No tocante ao elenco, Leo Wainer exibe uma das melhores performances de sua carreira, extraindo do professor todas as possibilidades do excelente e complexo personagem. Ciro Sales também convence plenamente na pele de JP, tendo apenas que tomar um certo cuidado nas passagens mais intimistas, quando seu tom de voz se torna quase inaudível. No papel da atriz, Julia Lund evidencia mais uma vez seus notáveis recursos expressivos, cabendo também ressaltar sua visceral capacidade de entrega. Trata-se, sem dúvida, de uma das mais talentosas atrizes de sua geração.

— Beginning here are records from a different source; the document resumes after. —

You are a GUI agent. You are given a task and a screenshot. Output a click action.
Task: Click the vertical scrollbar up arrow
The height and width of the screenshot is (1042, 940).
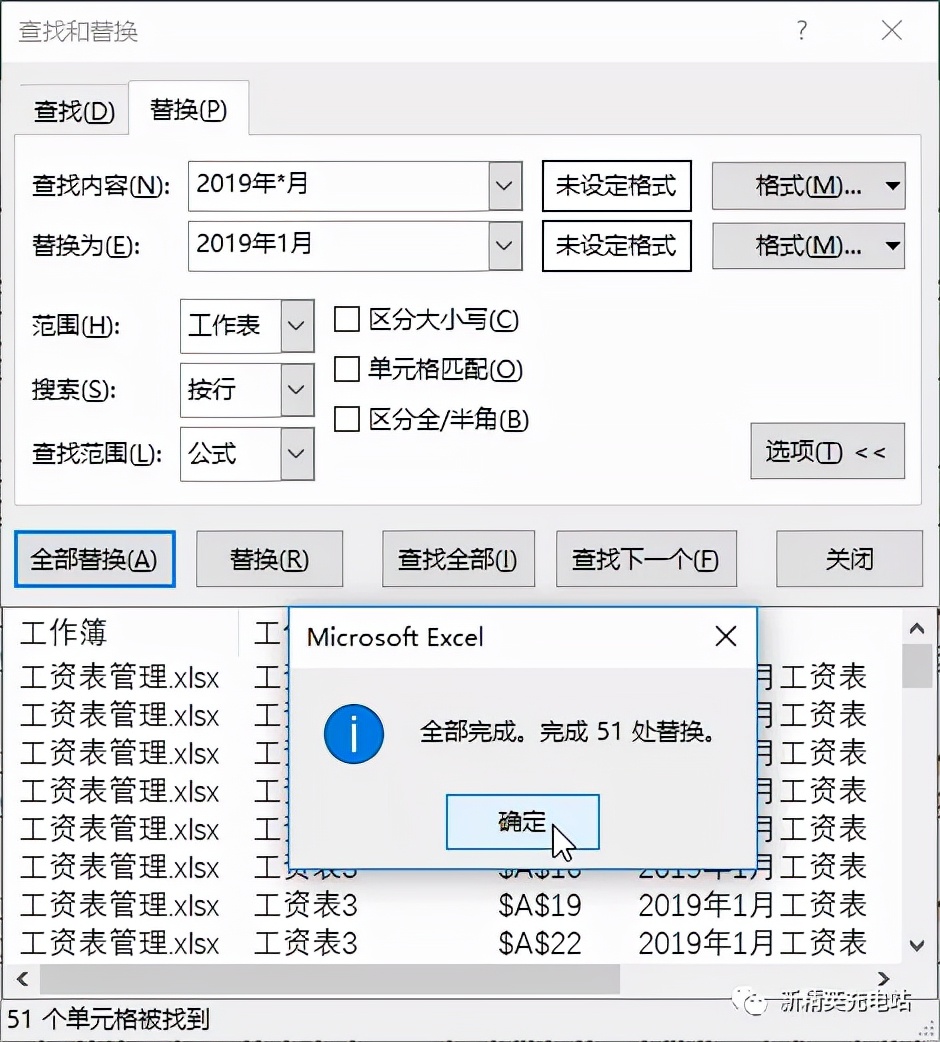[x=916, y=628]
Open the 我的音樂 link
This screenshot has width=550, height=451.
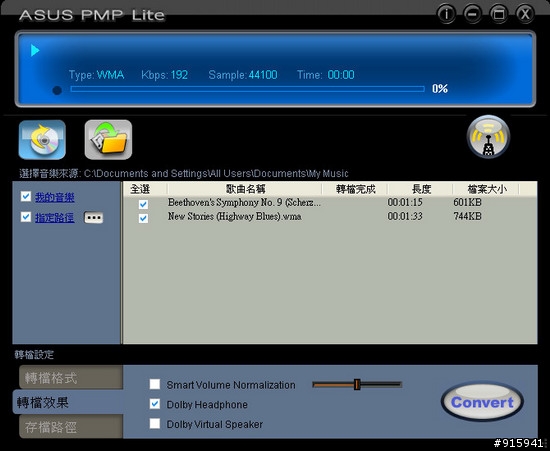click(x=54, y=197)
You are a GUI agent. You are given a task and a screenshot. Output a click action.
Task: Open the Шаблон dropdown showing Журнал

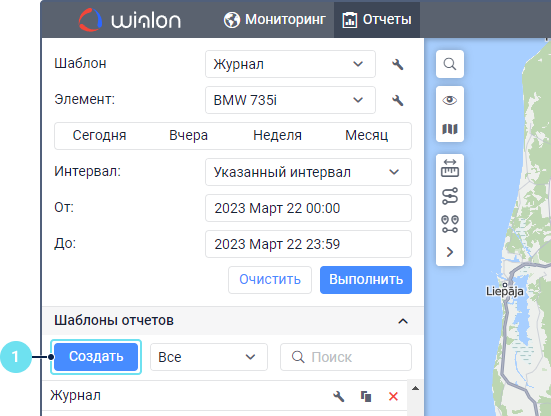coord(290,64)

Na equipe técnica, destaco com o mesmo entusiasmo as colaborações de Ciro Sales, Fernanda Bond e Julia Lund (dramaturgia), Luiz Felipe Reis (tradução e adaptação dos originais), Lucas van Hombeeck (tradução adicional), Julio Parente e Reis (cenografia), Corja (projeções e iluminação), Pedro Sodré (direção musical), Sodré, Rogério da Costa Jr. e Rudah (composição, produção musical e banda), Luiza Mitidieri (figurinos), Bruno Drolshagen (design gráfico) e Gabriela Gaia Meirelles e Frederico Santiago (colaboração em vídeo). 

GALÁXIAS I: Todo esse céu é um deserto de corações pulverizados". Dramaturgia e direção de Luiz Felipe Reis. Com Leo Wainer, Ciro Sales e Julia Lund. Mezanino do Sesc Copacabana. Quinta a domingo, 20h.